As an available technique for measuring radiation distribution, there is a radiation detection apparatus which includes a radiation detection system having a scintillating optical fiber converting an incident radiation to a light signal; light receiving elements respectively connected to both ends of the scintillating optical fiber and converting the light signals propagating in two directions along the scintillating optical fiber into electric signals; and a radiation analysis system deriving the incident position of the radiation on the basis of the difference between the arrival times of the electric signals from the two light receiving elements. Methods for obtaining two- or three-dimensional radiation distribution using this technique are disclosed, for example, in Japanese Patent Laid-open Specification No. 9-15335/1997 and the like.
For the purpose of measuring the positional distribution of a radiation in a satisfactory accuracy, a large number of detectors such as scintillating optical fibers small in diameter are bundled, and a photon-counting device including a large number of photomultipliers or position sensitive photomultipliers are connected to the rear ends of the detectors. In this constitution of the measurement apparatus, the photons emitted from the scintillators are counted, and thus, the measurement is conducted as to which scintillator the radiation has reached.

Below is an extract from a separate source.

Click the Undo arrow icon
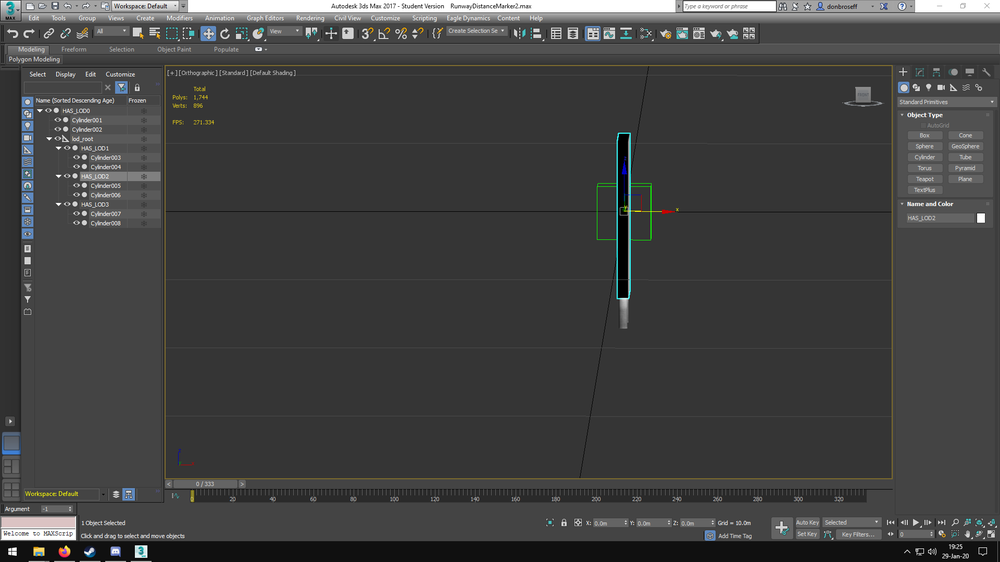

However, in the case where a radiation is incident from afar, the radiation comes to be a case of parallel incidence, so that it is impossible to determine the incident position and direction by merely using scintillating optical fibers. In this connection, there is considered an apparatus in which a large number of directional radiation detectors oriented in various directions are simultaneously arranged, but such an apparatus probably comes to be large in size and heavy in weight, and thus impractical.